Surely it wasn’t because I wanted her to learn the hard lesson that her socialization was all wrong, that it’s a terrible trick we play on girls, teaching them that it’s better to be liked by anyone and everyone than to go through life having to make all the first moves.
Be nice. Lucky you, so pretty.
And so she got off the bus, with him following close behind, and I’m still hoping that she wasn’t so stupid as to lead him to where she lived, and that she did what I can still remember doing so many times back when I lived in Toronto, and circling around, ducking in and out, losing more men than I found.
Mostly because I didn’t want to have to let them down. I mean, surely they weren’t all rapists. But I knew I was a mark, from the first time I visited Toronto and made accidental eye contact with a man coming the other way on Yonge Street who then turned on his heel immediately and tried to talk me into coming to his apartment for a drink.
I was… twelve? And I looked… twelve?
It took me several blocks, but I finally managed to get myself out of that bit of awkwardness. I mean, there was never any way I was going to go to his apartment, but it took me a long time to convey that message to him because, well, I didn’t want to let him down.
Fortunately I was for enough years more repulsed by any male interested in me sexually than I was afraid to let them down.
I looked at the woman beside me, sporting a black panther ‘fro, and the woman beside her, with a ring in her nose, and they both made expressions of disgust re the scene they’d just witnessed. The woman beside me rolled her eyes, what a creep, she didn’t seem to have a clue what a creep he was.
But I knew better.
She did, she did know what a creep he was, she just didn’t want to let him down. It was more important to her to be seen as nice, than to be seen as, well, the young woman sporting the black panther ‘fro or the young woman with a ring in her nose.
You know what I mean, the “don’t even think about it”, young woman.
Of course, my blog is really about me, isn’t it, so back to me and what a revelation it was, after all these years, to get it, to finally get it, who’s got it going on and who’s just going along because she’s afraid of being seen as not nice, not pretty.

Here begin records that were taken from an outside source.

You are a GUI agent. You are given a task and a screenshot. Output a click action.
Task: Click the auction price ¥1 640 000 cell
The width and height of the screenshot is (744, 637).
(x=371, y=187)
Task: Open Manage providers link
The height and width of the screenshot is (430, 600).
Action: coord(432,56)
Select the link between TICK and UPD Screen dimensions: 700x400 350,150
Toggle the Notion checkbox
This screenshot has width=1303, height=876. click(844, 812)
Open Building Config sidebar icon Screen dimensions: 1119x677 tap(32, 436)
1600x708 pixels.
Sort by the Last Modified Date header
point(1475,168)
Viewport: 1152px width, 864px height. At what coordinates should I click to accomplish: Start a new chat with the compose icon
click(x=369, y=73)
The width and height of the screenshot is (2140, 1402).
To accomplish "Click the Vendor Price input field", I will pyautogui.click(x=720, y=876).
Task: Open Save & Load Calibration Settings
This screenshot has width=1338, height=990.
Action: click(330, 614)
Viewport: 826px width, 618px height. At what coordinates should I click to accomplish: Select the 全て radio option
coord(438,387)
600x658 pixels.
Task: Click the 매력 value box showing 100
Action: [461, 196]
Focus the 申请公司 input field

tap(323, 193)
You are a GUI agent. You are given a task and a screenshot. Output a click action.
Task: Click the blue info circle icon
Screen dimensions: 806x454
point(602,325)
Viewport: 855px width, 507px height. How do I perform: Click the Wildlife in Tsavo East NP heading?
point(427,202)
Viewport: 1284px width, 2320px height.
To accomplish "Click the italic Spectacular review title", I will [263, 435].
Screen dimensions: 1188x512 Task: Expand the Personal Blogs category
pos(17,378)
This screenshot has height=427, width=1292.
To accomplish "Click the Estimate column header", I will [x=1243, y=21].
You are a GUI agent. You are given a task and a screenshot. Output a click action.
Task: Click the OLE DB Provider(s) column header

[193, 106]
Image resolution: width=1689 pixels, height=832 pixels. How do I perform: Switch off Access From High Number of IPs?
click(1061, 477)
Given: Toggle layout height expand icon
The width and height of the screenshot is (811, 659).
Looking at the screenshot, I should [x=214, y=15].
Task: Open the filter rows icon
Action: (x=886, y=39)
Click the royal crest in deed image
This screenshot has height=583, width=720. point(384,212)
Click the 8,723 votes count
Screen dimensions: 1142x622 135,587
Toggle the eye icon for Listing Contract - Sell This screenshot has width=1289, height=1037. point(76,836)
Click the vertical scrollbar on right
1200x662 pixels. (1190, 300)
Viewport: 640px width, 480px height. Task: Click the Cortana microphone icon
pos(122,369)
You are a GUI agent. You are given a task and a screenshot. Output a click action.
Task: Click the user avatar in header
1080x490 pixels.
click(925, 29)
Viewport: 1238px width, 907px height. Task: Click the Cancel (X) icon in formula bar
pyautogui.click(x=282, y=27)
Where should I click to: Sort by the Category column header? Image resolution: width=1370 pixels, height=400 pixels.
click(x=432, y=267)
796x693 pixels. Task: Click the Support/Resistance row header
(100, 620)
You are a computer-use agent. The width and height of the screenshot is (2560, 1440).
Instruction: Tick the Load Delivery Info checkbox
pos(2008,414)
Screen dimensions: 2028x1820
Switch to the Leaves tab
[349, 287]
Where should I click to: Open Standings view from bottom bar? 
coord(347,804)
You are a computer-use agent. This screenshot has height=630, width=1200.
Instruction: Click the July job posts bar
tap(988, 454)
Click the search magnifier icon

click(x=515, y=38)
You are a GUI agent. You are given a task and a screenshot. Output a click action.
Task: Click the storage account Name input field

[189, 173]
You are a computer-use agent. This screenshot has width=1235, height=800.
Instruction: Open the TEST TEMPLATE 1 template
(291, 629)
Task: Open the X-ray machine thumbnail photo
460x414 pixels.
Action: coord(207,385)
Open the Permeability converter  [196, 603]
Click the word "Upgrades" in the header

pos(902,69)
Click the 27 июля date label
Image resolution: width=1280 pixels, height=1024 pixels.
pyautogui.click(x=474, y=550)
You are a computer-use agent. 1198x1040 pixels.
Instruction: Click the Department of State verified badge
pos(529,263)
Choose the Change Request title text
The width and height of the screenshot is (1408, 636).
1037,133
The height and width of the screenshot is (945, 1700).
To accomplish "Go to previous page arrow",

Even by a creepy predator in a ponytail.
Last night, as I was deleting before deactivating, there was a friend I couldn’t delete. And I couldn’t figure out why or even who. Then I stumbled across who and it was my good friend who died, almost two years ago now, and she’s stuck there, in cyber space, and I smiled because she was kind of a techno-luddite and never managed to post her photo. She’s just the default photo outline.
She used to say, Sooey, pretty is a dime a dozen, Nice is a city in France.
It was so important to me to have a good looking photo of myself on Facebook, then Twitter. I’ve replaced it now with the mono-browed little green pill you see here, although I’ve de-activated Facebook and may soon leave Twitter, too.
Good grief, eh?
My upcoming project, it may relate to “My Book! My Book!” is a full frontal nude photograph of myself, at 56, although maybe I’ll be 57 by the time it comes to fruition, that I want to post to the internet. It’s something I’ve wanted to do since the first girl killed herself over the bullying that ensued after she or someone else posted nude photos of her to the internet.
It just seems like something I can do now that might help, that by shouting, hey, over here, look at me, I’m causing a distraction by being nude online at 56 (or 57), someone else might get the clue she needs that pretty is a dime a dozen and Nice is a city in France.